The constraining sleeve 6 is attached to the tubular member 2 by means of one or more threaded shear pins 6d located below cavity 8. A conventional O-ring seal 6b is disposed along the inner bore of carrier sleeve 6 below the cavity 8 and above the pin 6d. A suitable vent hole 6c is located immediately below the seal 6b, but O-ring seal 6b establishes sealing integrity between the tubular member 2 and the constraining sleeve 6 below the cavity 8. Thus, the cavity 8 is open at its upper end to the exterior along surface 6a, but sealing integrity is established below the cavity 8 by the O-ring seal 6b.

Tubular member 2 is attached at its lower end to a seal carrier sleeve or mandrel 12, by threads 2b. A seal assembly 10, which will be described in detail with reference to FIG. 3, is located between the seal carrier section 12 and the tubular member 2. The seal assembly 10 is retained within an annular cavity between the carrier 12 and the lower portion 6e of constraining sleeve 6. The cavity within which the seal assembly 10 is retained has a volume which is less than the volume of the seal assembly 10 under the conditions which will exist at a downhole location in which the packer P is located. A detailed discussion of this relationship will be presented with reference to FIG. 3.

The lower portion of seal carrier 12 abuts a springloaded latching collet 16 (FIG. 1C) having latching threads 16a at its lower end. The latching element 16a is of the conventional type adapted to engage similar threads in a packer or a seal bore extension thereof.

As shown in FIG. 1D, the upper seal bore extension 14 of the packer P comprises a tubular member having internal threads 14a located intermediate its ends. Threads 14a are the type adapted to engage with the threads 16a located on the latching collet 16 affixed to receptacle extension 18.

An upwardly facing inclined shoulder 14b is provided at the lower end of the upper portion of the seal bore receptacle 14 and comprises the section of the packer intermediate the upper seal bore receptacle and the main body 15 of the packer. A metal sealing ring 20 is attached at the lower end of the tubular seal receptacle extension 18 which is attached to the bottom end of seal carrier 12 by threads 12a. This metal sealing ring 20 can be fabricated from a soft metal, and as can be seen in FIG. 1, is opposed to the upwardly facing shoulder 14b at the upper end of the body 15.

As stated, the conventional packer P shown in FIGS. 1D and 1E comprises a permanent-type packer. An upper gage ring 22 is secured to body 15 of the packer by a pin 14c. Radially expanding slips 24 of the conventional type are located below the gage ring 22. Although not shown in detail in FIG. 1D, a conventional locking arrangement, such as a body lock 23 which engages external threads on the body 15 of the packer and internal threads on gage ring 22, is located above the slips 24. A slip expander cone 26 is located immediately below slips 24 and has an upwardly facing inclined surface 26a to radially expand the anchoring slips 24 upon axial contraction of components of the packing element. Immediately below the expander cone 26 is a radially expandable extrusion ring 28 of the conventional type. A packing element assembly 30 is located between upper and lower extrusion rings 28 and 32, which can be of the conventional type.

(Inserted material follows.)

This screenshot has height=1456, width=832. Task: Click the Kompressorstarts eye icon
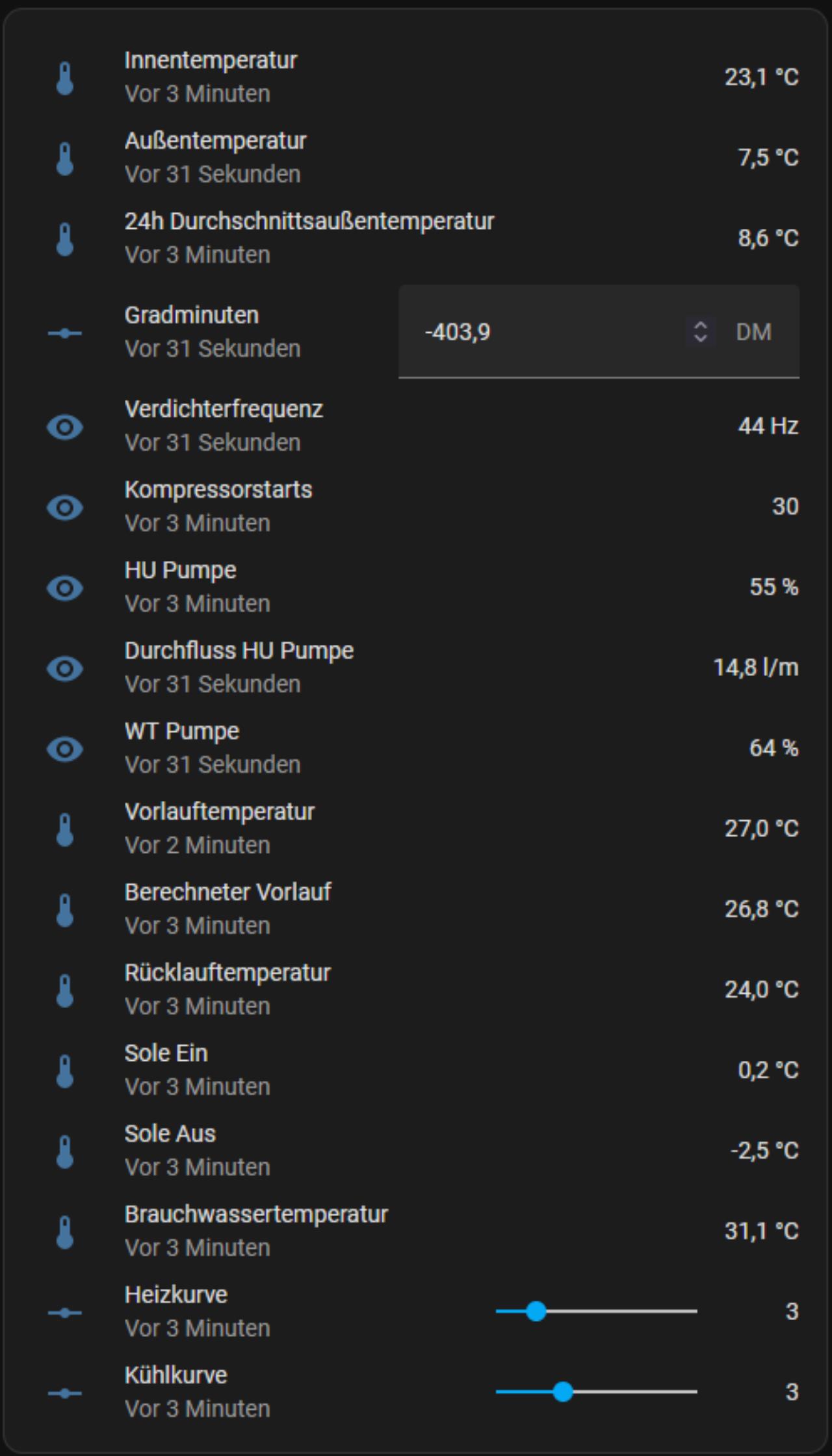65,508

A lower expander cone 36 is secured to the packer body 15 by a shear pin 34. Lower slips 38 suitable for anchoring the packer against downwardly directed forces are located in engagement with the inclined surface of cone 36.

A lower gage ring 40 is located below slips 38 and is secured to the body 15 of the packer by threads 15a. A pin 42 extends through the gage ring 40 to further secure the lower gage ring in position. If additional segments of the tubing string are to be attached below the packer P, a crossover coupling 44 can be located therebelow for attachment of the lower portions of the tubing string or a tailpipe. The packer P shown herein corresponds in general to a conventional packer such as the Baker Model DA Retainer Production Packer or the Baker Model HEA Retainer Production Packer.

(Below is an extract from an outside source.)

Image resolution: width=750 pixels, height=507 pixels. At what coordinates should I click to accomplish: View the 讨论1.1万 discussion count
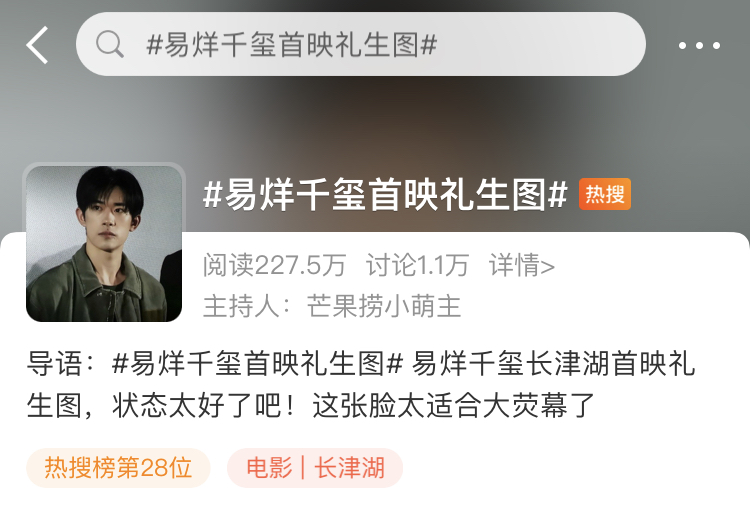[417, 265]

FIG. 2A, 2B, 2C, 2D and 2E show the configuration of the packer and seal receptacle assembly when the packing element 30 and the slips 24 and 38 are radially expanded into engagement with the casing bore 1a and the seals 10 stabbed into the seal receptacle 14 of the packer. Additionally, a seal has been established by the engagement of the metal seal ring 20 with the upwardly facing shoulder 14b at the juncture between the seal bore extension 14 and the main body 15 of the packer P. Thus, redundant sealing integrity is established both by the metal seal ring 20 and by the seal assembly 10, preventing any leakage from the bore of the packer P to the annulus above the packer.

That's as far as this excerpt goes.